4 thoughts on “SharePoint vs (?) ASP.NET MVC

  1. Eric Fang says:

    Hi Andrew,

    Nice post!

    In my opinion, SharePoint is not supposed to replace ASP.NET MVC or SQL Server. If there are more than 30 million items in one list, users should not choose SharePoint.

    Coding always means trouble. We need developers to fix the endless bugs, maintain the system, extend it, upgrade it, etc. SharePoint did that for business users. Let’s imagine a company with 1000 employees, which needs to create 2 new sites and change 5 changes every week, how many developers do they need? And how long the business users need to wait to get the functionalities? All sites may need different data/list structure.

    Comparing labour cost of developers to license fee, SharePoint is really cost effective.

  2. I’m not sure that SharePoint did away with the need for developers/server administrators to work around bugs, extend it, upgrade it, etc. – SharePoint has plenty of it’s own. SharePoint Online has, perhaps (though that brings it’s own issues). And while coding always means trouble, I’d also say that about SharePoint too!

    I’ve also got to say, it’s pretty rare that I come across a SharePoint system where the business users actually do have the right and the capability to modify it themselves. Often it does end up being an IT team or department. I know, that’s losing one of the benefits of SharePoint – but that’s how it usually is.
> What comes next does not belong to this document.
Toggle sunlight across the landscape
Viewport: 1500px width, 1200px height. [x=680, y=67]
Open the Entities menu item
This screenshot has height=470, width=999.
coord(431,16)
    I guess the thing is that there’s no silver bullet, and yes, it’s not that MVC entirely replaces SharePoint. SharePoint still has advantages. However, I do find myself still thinking that it intrudes on the same kind of field as SharePoint for some ranges of solution.

  3. Fred says:

    Andy,
    Thank you for the Blog post. As a company, we are wrestling with a similar decision and are leaning more toward the SharePoint implementation. Out of curiousity, have you ever had the opportunity to implement a hybrid approach. In other words, something you needed/wanted was difficult in SharePoint but relatively easy in MVC. Could you implement a view and use it as a web part in SP?

    1. I’ve not actually done much by way of hybrid solutions – but I don’t see why you couldn’t do what you suggest. I guess the hard bit is the authentication end of things, which I guess depends on how you choose to approach that. I would have to do some research to figure out how best to achieve that.